Ein Zwilling der Großen Magellanschen Wolke
NGC 4449 ist eine irreguläre Galaxie vom Magellan-Typ (LMC-Typ). Sie ist mit einer Helligkeit von 9,4 mag und einer Winkelausdehnung von 5,5 x 3,6 Bogenminuten schon in kleinen Teleskopen erkennbar. Ihre Entfernung zu unserem Heimatplaneten beträgt nur 12,5 Millionen Lichtjahre. Damit besitzt sie einen wahren Durchmesser von ungefähr 22.000 Lichtjahren. Geht man von ihrem äußeren Erscheinungsbild aus, mit ihrem auffälligen Balken und die auf Fotos bläulich erscheinenden massereichen Sternhaufen, ähnelt sie in verblüffender Weise unseren nächsten Nachbarn: die Große Magellansche Wolke (LMC). Diese irreguläre Zwerggalaxie unserer Milchstraße ist allerdings nur von südlichen Breiten der Erde aus sichtbar. Unser Objekt ist jedoch weder so hell noch so groß wie die LMC. Wir blicken in einem Winkel von 43° auf die Galaxie. Mit einer Masse von 30 Milliarden Sonnenmassen gehört sie auch zu den massereichsten Galaxien ihres Typs. NGC 4449 enthält in ihrem Halo vermutlich mehr als 70 Kugelsternhaufen.

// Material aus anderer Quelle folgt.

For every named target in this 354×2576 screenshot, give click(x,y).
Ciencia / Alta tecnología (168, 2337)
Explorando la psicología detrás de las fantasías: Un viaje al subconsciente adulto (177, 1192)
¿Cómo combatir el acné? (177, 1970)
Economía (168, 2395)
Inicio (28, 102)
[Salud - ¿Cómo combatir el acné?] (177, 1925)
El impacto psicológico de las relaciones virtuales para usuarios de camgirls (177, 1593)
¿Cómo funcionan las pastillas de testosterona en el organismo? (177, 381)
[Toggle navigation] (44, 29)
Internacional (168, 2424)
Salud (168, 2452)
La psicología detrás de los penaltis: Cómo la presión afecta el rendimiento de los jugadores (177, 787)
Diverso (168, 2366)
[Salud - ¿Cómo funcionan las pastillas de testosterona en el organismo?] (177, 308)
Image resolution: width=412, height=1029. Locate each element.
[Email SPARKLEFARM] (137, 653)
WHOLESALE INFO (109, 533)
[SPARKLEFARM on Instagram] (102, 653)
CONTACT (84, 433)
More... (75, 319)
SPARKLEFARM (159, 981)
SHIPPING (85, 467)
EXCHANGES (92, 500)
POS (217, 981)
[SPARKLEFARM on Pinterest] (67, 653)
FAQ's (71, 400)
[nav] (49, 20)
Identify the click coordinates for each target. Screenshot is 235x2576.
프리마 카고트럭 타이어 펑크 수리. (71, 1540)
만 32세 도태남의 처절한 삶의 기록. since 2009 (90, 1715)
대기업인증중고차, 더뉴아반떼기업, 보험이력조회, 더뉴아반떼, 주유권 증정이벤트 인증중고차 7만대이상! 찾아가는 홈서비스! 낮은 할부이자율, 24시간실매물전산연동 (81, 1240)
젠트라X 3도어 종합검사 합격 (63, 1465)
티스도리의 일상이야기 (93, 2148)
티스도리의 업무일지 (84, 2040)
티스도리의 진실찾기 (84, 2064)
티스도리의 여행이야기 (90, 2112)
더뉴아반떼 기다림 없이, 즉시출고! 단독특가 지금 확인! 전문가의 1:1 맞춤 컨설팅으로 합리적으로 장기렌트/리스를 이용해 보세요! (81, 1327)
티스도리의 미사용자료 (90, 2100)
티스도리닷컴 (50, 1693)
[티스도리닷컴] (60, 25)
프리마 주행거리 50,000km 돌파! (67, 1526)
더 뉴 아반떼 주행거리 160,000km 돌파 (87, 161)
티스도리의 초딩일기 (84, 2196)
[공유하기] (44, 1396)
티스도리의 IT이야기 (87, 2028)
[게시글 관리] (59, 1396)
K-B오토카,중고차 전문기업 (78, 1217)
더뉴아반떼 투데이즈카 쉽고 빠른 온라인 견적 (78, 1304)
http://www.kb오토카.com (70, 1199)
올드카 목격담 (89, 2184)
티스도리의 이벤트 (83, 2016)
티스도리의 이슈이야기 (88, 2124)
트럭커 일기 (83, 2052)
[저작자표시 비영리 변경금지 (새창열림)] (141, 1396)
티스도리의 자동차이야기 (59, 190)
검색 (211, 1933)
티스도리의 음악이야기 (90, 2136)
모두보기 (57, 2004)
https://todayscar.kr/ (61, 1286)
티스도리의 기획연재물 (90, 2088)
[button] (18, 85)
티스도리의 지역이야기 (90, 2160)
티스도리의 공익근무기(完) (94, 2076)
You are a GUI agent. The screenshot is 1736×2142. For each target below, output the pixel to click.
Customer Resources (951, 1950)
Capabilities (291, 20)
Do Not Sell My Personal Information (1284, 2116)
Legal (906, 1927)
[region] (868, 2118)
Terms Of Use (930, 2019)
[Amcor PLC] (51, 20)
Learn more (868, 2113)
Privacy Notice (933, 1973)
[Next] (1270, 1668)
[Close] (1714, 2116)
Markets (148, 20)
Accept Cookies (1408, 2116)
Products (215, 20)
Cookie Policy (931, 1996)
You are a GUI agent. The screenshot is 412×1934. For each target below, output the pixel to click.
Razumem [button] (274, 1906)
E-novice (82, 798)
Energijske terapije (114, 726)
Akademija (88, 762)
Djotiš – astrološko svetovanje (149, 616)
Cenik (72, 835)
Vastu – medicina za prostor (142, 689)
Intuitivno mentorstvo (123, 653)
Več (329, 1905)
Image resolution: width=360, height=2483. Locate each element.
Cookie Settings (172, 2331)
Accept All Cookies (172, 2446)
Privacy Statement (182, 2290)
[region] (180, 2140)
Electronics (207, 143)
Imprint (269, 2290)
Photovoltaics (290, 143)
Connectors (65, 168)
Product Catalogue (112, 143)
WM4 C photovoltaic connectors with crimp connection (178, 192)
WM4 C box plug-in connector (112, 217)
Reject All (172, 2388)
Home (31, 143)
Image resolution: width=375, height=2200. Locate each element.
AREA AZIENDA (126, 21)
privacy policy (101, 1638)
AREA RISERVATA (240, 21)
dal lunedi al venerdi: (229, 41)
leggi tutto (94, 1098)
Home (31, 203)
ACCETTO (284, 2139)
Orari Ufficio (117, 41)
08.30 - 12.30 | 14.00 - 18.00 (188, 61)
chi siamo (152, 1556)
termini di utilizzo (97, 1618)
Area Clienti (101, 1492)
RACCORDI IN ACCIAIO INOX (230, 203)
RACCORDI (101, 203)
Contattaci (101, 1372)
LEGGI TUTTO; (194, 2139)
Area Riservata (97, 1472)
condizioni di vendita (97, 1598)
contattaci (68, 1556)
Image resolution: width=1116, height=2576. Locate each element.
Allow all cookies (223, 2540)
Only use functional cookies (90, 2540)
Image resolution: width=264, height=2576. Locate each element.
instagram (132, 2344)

Die Galaxie ist Mitglied der M94-Galaxiengruppe – auch als Canes Venatici I‑Gruppe bekannt – die sich in unmittelbarer Nähe zu unserer Lokalen Galaxiengruppe befindet. Radioastronomische Untersuchungen zeigen, dass NGC 4449 in einen Halo aus neutralem Wasserstoffgas von 250.000 Lichtjahren Durchmesser eingebettet ist, der sich über eine Fläche von 75 Bogenminuten am Himmel erstreckt. Das ist 14 Mal größer als der optische Durchmesser der Galaxie. Der Halo weist Verzerrungen und Unregelmäßigkeiten auf. Wahrscheinlich wurde das durch Wechselwirkungen mit den benachbarten Galaxien von NGC 4449 verursacht. Das neutrale Wasserstoffgas im Halo rotiert entgegengesetzt zur Richtung des zentralen Gases in der Galaxie und besitzt eine Gesamtmasse von rund einer Milliarde Sonnenmassen.
Des Weiteren ist in NGC 4449 mindestens eine ultrahelle Röntgenquelle (ULX) bekannt, die als NGC4449 X7 bezeichnet wird. Drei Kandidaten als optisches Gegenstück wurden identifiziert. Es sind alles frühe Überriesen mit 8‑facher Sonnenmasse und einem Alter von 40 bis 50 Millionen Jahren.
Kollision und Starburst
Weitere Untersuchungen von NGC 4449 zeigen, dass sie vor rund 500 Millionen Jahren mit der 12 mag hellen benachbarten Zwerggalaxie UGC 7577 (DDO 125) kollidiert ist. Aufgrund der Kollision hat sich NGC 4449 von einer kleinen Balkenspirale zu einer irregulären Galaxie umgewandelt. UGC 7577 besitzt heutzutage nur noch 20% der Masse von NGC 4449. Die Kompression der interstellaren Materie in der Galaxie, während des Durchdringungsprozesses mit ihrem Nachbar, verursachte massive Sternenentstehung, einen so genannter Starburst. Dadurch entwickelten sich viele junge, massereiche und heiße blaue Sterne, die in massereichen Sternhaufen eingebettet sind. Viele dieser Sterne sind unter 10 Millionen Jahren alt. Einer dieser massereichen Haufen befindet sich sogar innerhalb des Zentralbereichs des Balkens. Mit einem Alter von nur 6 bis 10 Millionen Jahren ist dieser ebenfalls sehr jung. Dort konzentrieren sich einige Hunderttausend Sterne.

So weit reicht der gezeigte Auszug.